Broccoli interplanted with... you guessed it - lettuce!

Pac choi is poppin'!

April has been probably our busiest and most transformative month yet on the farm. Plants are growing at a blistering pace with the sun being oriented overhead and rising temps. We had fourteen University of Delaware Alternative Spring Break students out at our farm for a few days. This was the time to get large laborious tasks done such as mulching our main pathways with hardwood mulch, groundhog proofing our fence, weeding, finishing picnic tables, and lots of planting. It was a refreshing time to have new faces out on the farm. They were a very energetic group and their admiration for our work and curiosity in the farm really increased my appreciation for why I am doing this work.

We also started harvesting for the hospital at the beginning of April.

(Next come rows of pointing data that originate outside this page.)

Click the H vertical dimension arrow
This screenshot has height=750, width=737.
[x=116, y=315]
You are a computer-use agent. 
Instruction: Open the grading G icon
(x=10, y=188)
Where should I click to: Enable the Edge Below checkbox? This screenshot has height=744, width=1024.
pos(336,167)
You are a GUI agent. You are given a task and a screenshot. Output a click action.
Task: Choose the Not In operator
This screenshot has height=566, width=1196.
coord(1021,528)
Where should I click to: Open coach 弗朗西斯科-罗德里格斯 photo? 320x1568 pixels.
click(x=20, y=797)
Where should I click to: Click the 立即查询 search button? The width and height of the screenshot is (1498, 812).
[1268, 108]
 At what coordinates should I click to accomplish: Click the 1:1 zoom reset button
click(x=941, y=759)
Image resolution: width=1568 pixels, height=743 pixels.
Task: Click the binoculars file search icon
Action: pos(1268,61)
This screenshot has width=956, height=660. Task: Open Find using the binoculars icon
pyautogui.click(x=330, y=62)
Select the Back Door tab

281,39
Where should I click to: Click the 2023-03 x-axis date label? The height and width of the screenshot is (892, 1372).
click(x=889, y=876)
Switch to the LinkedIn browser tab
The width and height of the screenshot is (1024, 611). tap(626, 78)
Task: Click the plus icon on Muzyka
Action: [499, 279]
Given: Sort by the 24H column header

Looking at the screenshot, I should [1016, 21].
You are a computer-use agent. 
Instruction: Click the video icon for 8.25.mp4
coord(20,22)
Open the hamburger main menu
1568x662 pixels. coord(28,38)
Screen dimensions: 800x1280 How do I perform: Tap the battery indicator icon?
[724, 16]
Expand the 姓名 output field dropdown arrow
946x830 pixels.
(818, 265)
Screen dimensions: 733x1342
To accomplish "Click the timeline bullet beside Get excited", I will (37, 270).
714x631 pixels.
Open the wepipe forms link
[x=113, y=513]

We have been harvesting spinach, asian greens, kohlrabi, swiss chard, lettuce heads, mesclun mix, turnips, radishes, collards, and kale. Our spring high tunnel rotation has been almost completely harvested and transplanted into our summer rotation of tomatoes, peppers, and cucumbers! The high tunnel has been a huge success for us this year and we’re excited to see what the summer produces!

Now, we are winding down with spring planting and our greens harvesting is at its peak. The transition is coming from spring greens to summer fruits - think juicy heirloom tomatoes, mouth-watering sweet corn, crisp cucumbers, and zucchinis galore! Just last week, we planted our row of cut-flowers filled with zinnias, dahlias, strawflowers, snapdragons, and many more beautiful flowers! Now, we are delivering produce twice a week to the cafeteria, just started our farm stand at the hospital, and Food Farmacy, the prescription veggie program, is only less than two weeks away!

Whew, May is going to be busy, and I can’t wait!